Reportedly many are nursing anxieties if they could be the next victim of this dreaded pandemic because they are asymptomatic. To put it simply, anxiety and threat perception is hurting nearly as much as the actual disease itself. So long as the Corona virus continues to mutate in one or another manner, there can be no real hope of a vaccine. In the meanwhile, there are many claims afloat of the so-called effectiveness of the indigenous Indian healthcare systems or remedies originating from ayurveda and also from the alternate system of medicine, homeopathy. The allopath and the pharmacologist is quick to debunk these claims because s/he does not see adequate clinical trials/research to back up the claim.

To resolve these contradictory positions between scientific validation of solutions, and no action till evidence is produced, is difficult. Several wise men in the policy domain are conspicuously silent on this front, perhaps because there are no methods to resolve this kind of hiatus. The long and short of it is that the way forward is not clear.

The current Chinese claim of having eliminated Covid-19 was dismissed by an internationally-acclaimed doctor with multiple fellowships in medical sciences from British institutions. When asked about the reported claims of the Chinese published in newspapers, he had a one-line reply, “Since when have you started taking seriously all that is said in the media?” Who can blame him for his circumspection when the news channels and social media are abuzz with multiple and at times mutual accusations of fake news and worse.

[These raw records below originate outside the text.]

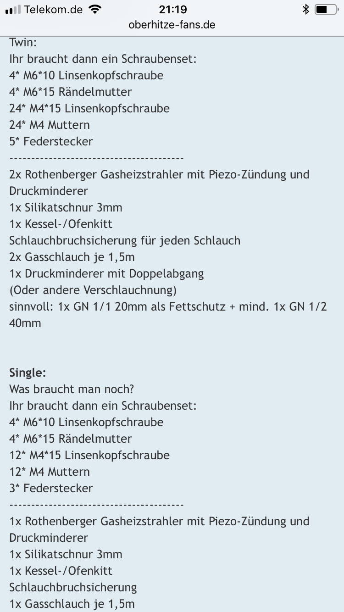
Task: Tap the cellular signal strength icon
Action: [13, 10]
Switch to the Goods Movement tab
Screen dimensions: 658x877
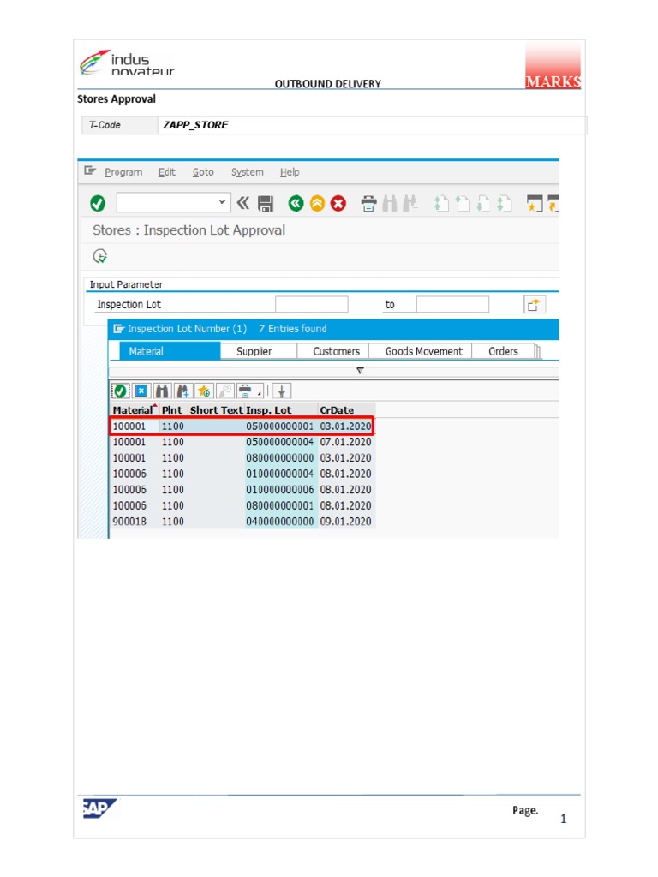pos(423,351)
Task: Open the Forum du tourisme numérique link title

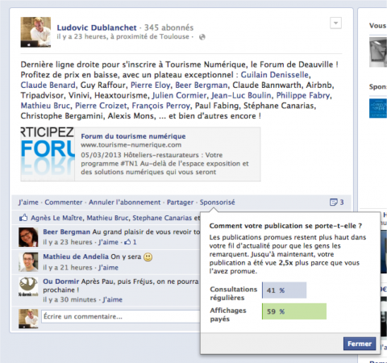Action: point(133,136)
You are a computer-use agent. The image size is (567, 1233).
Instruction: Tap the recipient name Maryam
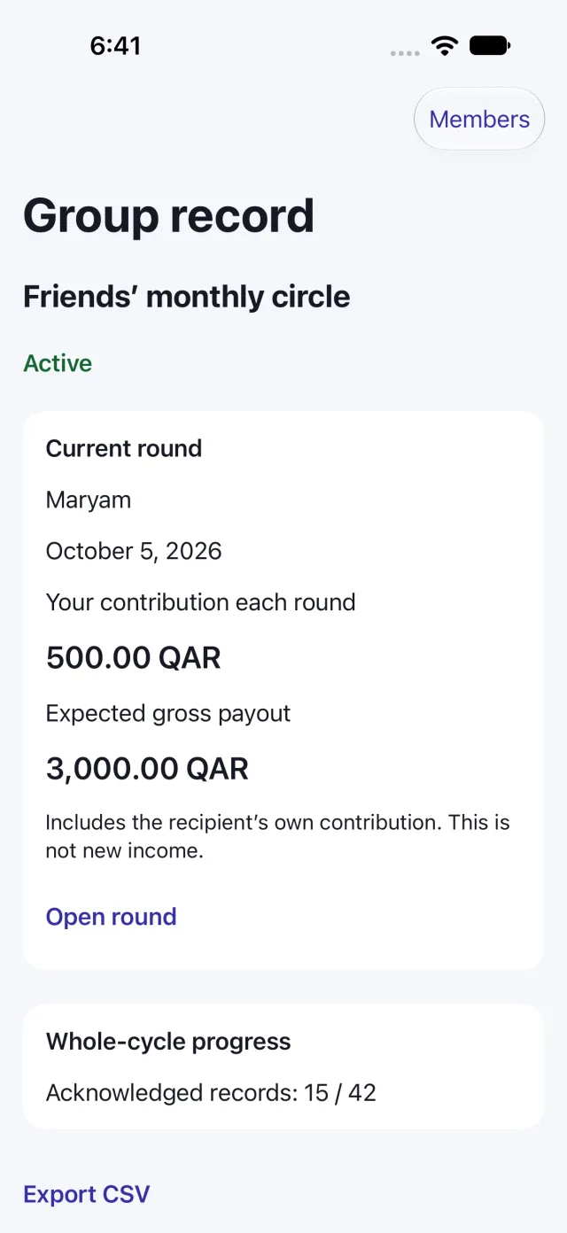89,500
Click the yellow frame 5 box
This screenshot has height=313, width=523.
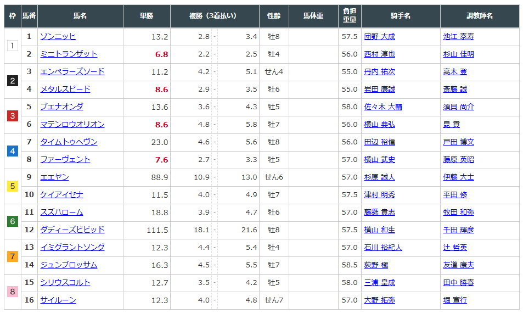coord(13,186)
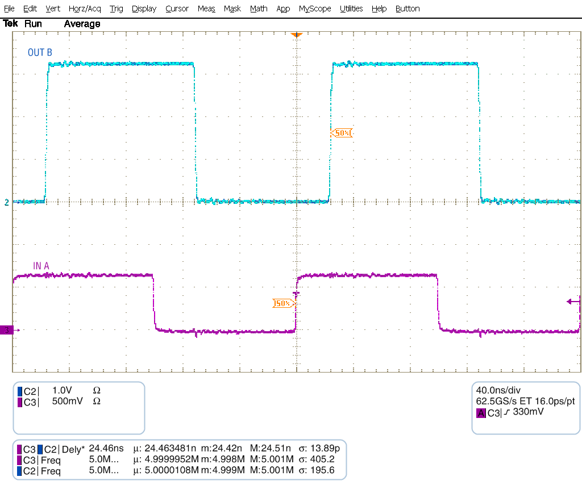Click the channel 3 ground reference marker
This screenshot has width=582, height=485.
click(x=6, y=328)
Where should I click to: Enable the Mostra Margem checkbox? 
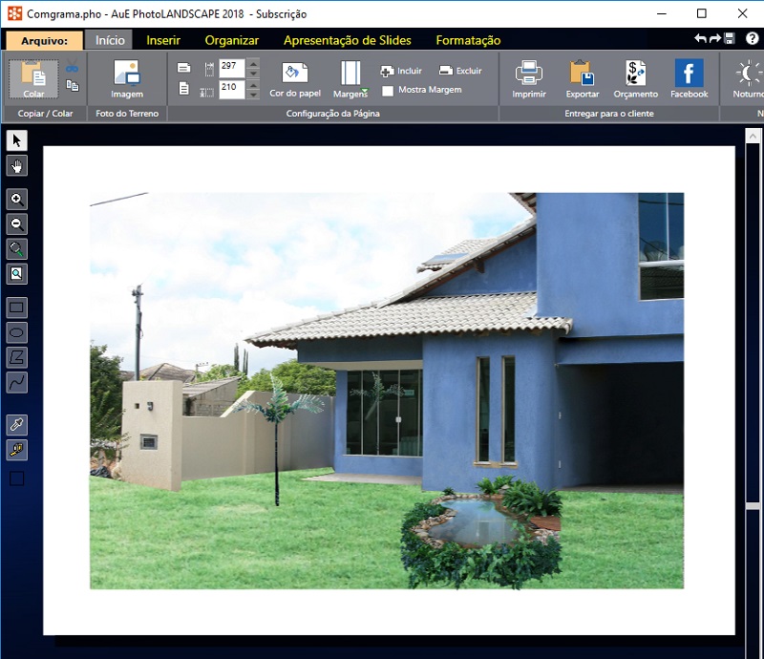[388, 91]
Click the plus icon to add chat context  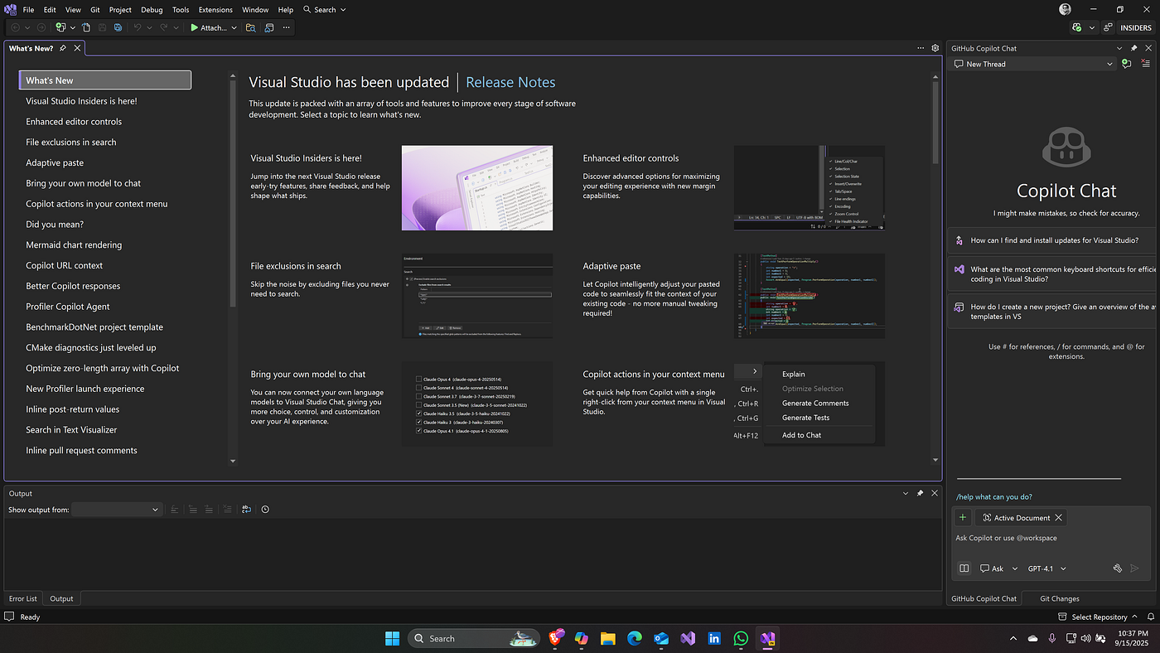tap(962, 518)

Amid this global obsession with the pandemic, one woke up on May 7 morning to the news of the terrible gas leak tragedy in Vishakapatnam. There was a muted reference in some news channels to the cause being rooted in the way issues and maintenance of the plant were handled during the lockdown period. If any responsibilities are in the process of being fixed, nothing significant has been shared in the public domain yet. There were tears shed and comparisons made to the Bhopal gas leak. What the learnings of the Bhopal gas tragedy were and the way it was handled by the then Government, both at the State and the Centre level, has over the last three decades become a non-issue.

We, as a country, never tire of flattering ourselves on how we are a free nation and how the freedom of expression is so central to our polity. It is a legitimate pride and clearly a cherished virtue. There is obviously a need for a study to assess the achievements of this free expression, the instruments that are used to deal with it and the social class which practises it. If any such study is available, it is one of the better-kept secrets of research institutions. Surely, every instrument must be assessed for its efficacy and for the price it extracts to keep it going.

This column began with some prognostics of possible future directions of research and meandering through the thoughts of the text, the relevance of valid analysis based on verifiable data, has kept reoccurring. The time has come to incorporate concerns of applied research as a policy tool without which the opinion of a dominant group in a system tends to transmute into a policy frame. It has its strengths, flaunted often as “quick action.” It has its Achilles’ heel where often excessive discretion and judgement is handed over to functionaries with little orientation and lesser knowledge of the consequences of their action over the lives of individuals who would not even know how to protect themselves. The absence of credible research for sustainable conclusions before being put in public domain can have its risks.